ENTREPRENEURIAL DEVELOPMENT AMONG YORUBA WOMEN TEXTILE TRADERS AT BALOGUN MARKET- LAGOS STATE, NIGERIA

ABSTRACT

In spite of prevailing challenges, many Yoruba women entrepreneurs have become successful in the informal textile trading.  Few empirical studies on Yoruba women textile traders who have attained this success had been carried out. This study, therefore, examined how Yoruba women at Balogun market known to be the largest market textile trading in south west Nigeria with a large proportion of female gender, and an international market that serves ECOWAS countries with high volume of trading activities developed as entrepreneurs in textile trading.

The study was of descriptive research design guided by social action theory. Forty in-depth interviews (IDIs) and Eight Focus Group Discussions (FGDs) were purposively conducted with women operating lock-up shops. Eighteen key Informants Interviews (KIIs) (male traders-5, historians-2, women trading from stalls-6 and retired women textile traders-5) were interviewed and eight case studies were done with wholesale textile traders. Archival materials were used to complement the primary data. Data were collected on the women‘s historical experiences involving the process of entrepreneurial development to understand when and how they started textile trading; motivating factors asking why textile trading; access to entrepreneurial resources; organization of the textile trade and challenges faced by women textile traders.  The data were subjected to Content analysis and ethnographic summaries.  

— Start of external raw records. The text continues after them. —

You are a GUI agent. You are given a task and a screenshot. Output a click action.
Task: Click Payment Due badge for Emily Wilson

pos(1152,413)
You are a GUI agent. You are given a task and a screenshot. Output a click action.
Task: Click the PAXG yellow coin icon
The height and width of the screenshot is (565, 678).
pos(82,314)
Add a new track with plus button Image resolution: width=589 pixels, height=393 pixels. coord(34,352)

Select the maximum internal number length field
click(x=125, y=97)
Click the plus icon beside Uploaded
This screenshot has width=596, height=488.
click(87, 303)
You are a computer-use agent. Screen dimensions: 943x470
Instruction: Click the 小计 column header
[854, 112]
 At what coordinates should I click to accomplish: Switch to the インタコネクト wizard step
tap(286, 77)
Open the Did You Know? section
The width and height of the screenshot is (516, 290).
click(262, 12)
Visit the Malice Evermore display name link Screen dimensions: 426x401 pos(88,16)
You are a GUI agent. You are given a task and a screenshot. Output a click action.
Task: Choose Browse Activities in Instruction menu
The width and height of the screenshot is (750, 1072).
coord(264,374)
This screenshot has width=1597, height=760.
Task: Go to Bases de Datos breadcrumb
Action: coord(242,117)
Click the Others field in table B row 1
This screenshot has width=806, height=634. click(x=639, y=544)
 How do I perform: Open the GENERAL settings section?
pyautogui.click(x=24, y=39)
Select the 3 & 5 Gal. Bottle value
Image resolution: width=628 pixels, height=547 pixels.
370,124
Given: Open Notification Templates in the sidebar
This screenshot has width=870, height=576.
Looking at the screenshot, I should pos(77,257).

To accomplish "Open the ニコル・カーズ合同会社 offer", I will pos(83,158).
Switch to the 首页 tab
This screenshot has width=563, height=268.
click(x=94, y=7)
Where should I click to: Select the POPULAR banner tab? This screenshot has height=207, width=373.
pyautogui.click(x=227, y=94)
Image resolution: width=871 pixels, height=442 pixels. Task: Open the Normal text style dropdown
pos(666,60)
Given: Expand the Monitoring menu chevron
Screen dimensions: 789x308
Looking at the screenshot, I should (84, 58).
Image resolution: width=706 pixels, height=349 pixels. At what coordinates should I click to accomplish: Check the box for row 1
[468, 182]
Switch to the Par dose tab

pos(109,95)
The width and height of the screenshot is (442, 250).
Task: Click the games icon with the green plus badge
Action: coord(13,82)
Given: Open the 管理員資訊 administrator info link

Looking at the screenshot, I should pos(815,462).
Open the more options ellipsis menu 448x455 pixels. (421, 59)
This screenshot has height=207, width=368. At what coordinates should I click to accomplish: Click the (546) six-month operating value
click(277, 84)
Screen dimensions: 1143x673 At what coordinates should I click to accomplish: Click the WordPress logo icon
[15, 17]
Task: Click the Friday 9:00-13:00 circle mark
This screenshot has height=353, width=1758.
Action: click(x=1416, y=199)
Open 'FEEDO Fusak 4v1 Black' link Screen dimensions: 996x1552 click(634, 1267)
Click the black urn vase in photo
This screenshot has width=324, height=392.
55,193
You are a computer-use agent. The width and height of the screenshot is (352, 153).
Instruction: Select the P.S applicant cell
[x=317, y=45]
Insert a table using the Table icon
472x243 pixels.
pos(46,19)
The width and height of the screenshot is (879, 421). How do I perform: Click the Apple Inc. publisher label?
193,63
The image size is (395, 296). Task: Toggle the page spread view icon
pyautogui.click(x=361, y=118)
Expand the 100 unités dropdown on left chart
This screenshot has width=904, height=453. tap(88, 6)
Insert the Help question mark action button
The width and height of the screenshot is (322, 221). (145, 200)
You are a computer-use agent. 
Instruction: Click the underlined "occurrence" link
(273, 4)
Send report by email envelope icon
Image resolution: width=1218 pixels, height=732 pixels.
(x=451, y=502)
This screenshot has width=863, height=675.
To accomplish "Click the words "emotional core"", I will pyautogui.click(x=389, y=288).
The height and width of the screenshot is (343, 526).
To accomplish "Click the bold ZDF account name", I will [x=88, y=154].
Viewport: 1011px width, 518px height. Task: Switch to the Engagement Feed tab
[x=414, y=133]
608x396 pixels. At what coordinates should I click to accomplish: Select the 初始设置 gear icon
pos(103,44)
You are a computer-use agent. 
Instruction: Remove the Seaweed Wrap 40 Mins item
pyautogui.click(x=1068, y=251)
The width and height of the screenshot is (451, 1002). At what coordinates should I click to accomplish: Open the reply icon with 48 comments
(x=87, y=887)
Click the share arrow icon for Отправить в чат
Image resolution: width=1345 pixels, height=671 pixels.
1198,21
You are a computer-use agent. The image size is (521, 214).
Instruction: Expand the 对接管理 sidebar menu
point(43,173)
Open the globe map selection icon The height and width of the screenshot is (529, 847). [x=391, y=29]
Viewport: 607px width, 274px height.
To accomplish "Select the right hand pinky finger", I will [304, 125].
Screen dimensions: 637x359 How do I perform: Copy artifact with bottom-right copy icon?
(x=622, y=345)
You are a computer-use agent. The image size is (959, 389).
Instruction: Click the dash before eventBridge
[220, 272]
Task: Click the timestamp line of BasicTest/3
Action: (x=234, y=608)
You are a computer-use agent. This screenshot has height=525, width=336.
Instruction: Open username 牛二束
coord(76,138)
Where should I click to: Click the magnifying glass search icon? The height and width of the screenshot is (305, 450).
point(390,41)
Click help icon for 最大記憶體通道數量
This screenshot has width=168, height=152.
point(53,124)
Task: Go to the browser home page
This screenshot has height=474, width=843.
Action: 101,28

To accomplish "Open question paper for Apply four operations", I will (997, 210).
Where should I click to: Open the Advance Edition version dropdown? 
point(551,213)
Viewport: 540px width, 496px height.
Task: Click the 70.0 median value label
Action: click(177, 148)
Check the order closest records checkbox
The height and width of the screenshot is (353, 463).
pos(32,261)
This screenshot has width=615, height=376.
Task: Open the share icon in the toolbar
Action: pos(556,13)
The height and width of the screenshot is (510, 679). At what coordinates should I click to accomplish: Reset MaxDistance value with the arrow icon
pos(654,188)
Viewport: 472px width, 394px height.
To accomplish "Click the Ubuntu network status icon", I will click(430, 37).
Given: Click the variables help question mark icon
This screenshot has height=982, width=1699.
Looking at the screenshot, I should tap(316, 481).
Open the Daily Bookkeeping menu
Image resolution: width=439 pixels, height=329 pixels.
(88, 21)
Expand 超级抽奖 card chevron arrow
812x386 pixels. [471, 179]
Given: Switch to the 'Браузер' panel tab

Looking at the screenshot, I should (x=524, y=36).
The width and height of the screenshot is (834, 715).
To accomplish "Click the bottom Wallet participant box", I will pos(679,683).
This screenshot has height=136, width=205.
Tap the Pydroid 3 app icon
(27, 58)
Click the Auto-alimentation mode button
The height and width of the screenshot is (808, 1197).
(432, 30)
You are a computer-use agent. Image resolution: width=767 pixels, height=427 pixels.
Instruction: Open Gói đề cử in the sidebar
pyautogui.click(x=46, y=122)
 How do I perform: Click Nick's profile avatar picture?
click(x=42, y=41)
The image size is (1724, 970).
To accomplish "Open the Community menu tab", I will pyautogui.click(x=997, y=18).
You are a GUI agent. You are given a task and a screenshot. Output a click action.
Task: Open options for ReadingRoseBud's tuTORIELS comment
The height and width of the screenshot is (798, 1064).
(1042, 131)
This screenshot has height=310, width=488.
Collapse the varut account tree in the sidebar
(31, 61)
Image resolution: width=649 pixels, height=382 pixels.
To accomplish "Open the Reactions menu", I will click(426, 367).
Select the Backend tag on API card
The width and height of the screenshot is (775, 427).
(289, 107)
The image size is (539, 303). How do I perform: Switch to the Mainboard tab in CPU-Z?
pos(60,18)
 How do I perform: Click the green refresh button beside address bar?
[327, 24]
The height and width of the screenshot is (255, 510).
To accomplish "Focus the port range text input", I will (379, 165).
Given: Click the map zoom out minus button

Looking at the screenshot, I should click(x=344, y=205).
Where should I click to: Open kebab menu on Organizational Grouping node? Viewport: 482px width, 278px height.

Involvement of Yoruba women in the textile trades at Balogun market dated back to preindependence period.  Socialization into textile trade was diverse, such as, early child development training through ascribed status, apprenticeship training for a specified period through achieved status under the guidance of mentorship usually known as ―Madam‗‘. The head of association prescribes modes of entry and exit for admission into the trade. Extensive social networking was enhanced by benefactors and friends. The prestige attached to textile trading largely motivated women into the trade.  Start-up capital came from personal savings, gratuities from previous employment, loans from spouses and inheritance. Access to credit was through an informal credit system such as esusu and ‗gifts‘ from manufacturers, bank credit facilities without collaterals and plough back profits. Marketing and promotion strategies such as monetary gifts and informal social relations with customers; pooling of resources to lower overhead cost; record keeping and auditing to enhance their trade were major strategies used to boost trade. Exclusive trading rights in special materials, continuous innovation and imitation of textile materials by women textile traders enhance wealth accumulation and facilitated entrepreneurial development. Challenges faced by women included exorbitant shop prices and warehouses lacking necessary facilities, banning some of the textile materials by the government and the vagaries of the informal economy. 

Entrepreneurial development process among Yoruba women textile traders was enhanced by ascribed and achieved statuses, continuous ability to access entrepreneurial resources, ability to innovate and imitate textile materials, resources pooling and risk sharing through appropriate social networking  that lower head costs.